Tornando sul tema migranti, Renzi risponde a Bruxelles: “Se vogliono aprire una procedura contro di noi, facciano pure”

Cooperazione, lotta al terrorismo e investimenti. Il premier, in Nigeria per la sua missione in Africa, interviene su quelle che per l’Italia saranno le priorità nel continente. Ma non resiste a rispondere anche a Bruxelles sul tema dei migranti e in particolare sulla Turchia, questioni su cui si era già espresso attraverso la sua enews: “Non cediamo nelle provocazioni. A questo punto noi daremo il nostro contributo alla Turchia per salvare esseri umani. E faremo ogni sforzo per salvare vite umane nel Mediterraneo. Abbiamo salvato migliaia di vite mentre l’Europa si girava dall’altra parte – ha aggiunto il premier -. Continueremo a farlo, perché prima del patto di stabilità c’è un patto di umanità. Che noi non rinnegheremo mai”.

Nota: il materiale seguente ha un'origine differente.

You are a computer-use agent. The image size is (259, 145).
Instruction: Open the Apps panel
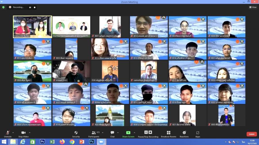[198, 133]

E a Bruxelles il premier risponde così: “Se vogliono aprire una procedura contro l’Italia, facciano pure: noi andiamo avanti. Per noi Europa significa valori e ideali, non polemiche da professionisti dello zero virgola”. “Noi italiani pensiamo che i migranti siano tutti uguali. Non è possibile considerare le vite da salvare nel Mar Egeo diverse da quelle da salvare nel Mar Tirreno. Il fatto che le spese per salvare i bambini che navigano dalla Turchia alla Grecia siano fuori dal patto di stabilità è finalmente un fatto positivo. Pensare di considerare in modo diverso le spese per salvare i bambini eritrei che arrivano in Sicilia mi sembra assurdo e illogico”.

Oltre al botta e risposta con l’Ue, Renzi intervenendo da Abuja ha sottolineato la priorità della cooperazione con l’Africa. “Per troppo tempo l’Italia ha trascurato l’Africa, non l’ha considerata una priorità”. Nella sua prima tappa della missione, Renzi è tornato a mettere in primo piano l’interesse dell’Italia nei confronti del continente e in particolare sull’importanza della cooperazione internazionale.

Il ruolo del nostro Paese deve essere quello di “ponte geografico e politico  con l’Africa”, ha dichiarato ancora Renzi ad Abuja dopo l’incontro con il presidente Muhammadu Buhari. “La Nigeria – ha detto Renzi – è un paese pieno di risorse e di talento. Credo che per i miei figli la Nigeria sarà uno dei Paesi più potenti del mondo, sono assolutamente sicuro di questo e non solo per il numero di abitanti ma anche per la loro qualità, non solo per il livello delle risorse economiche ma anche perché noi condividiamo un’idea di valori”.

In primo piano anche la lotta al terrorismo. Renzi ha infatti assicurato il “massimo impegno da parte dell’Italia” sulla questione, invitando tutti a “fare il possibile per rendere più umano questo pianeta”. L’Italia “è con voi, con il vostro popolo, negli sforzi contro il nemico Boko Haram”, ha detto ancora Renzi sottolineando come la leadership del presidente nigeriano Buhari sia “importante per la lotta alla corruzione e agli attentati terroristici”. “I terroristi sanno che la comunità internazionale è impegnata a distruggerli e li distruggeremo con determinazione”, ha concluso Renzi.

Oltre che attraverso la cooperazione, l’Italia punta alla crescita degli investimenti soprattutto “in energia e petrolio in particolare con l’Eni, ma anche in infrastrutture e logistica” e “l’agricoltura e le piccole e medie imprese” che per l’Italia sono “un asset molto importante”, ha affermato il presidente del Consiglio.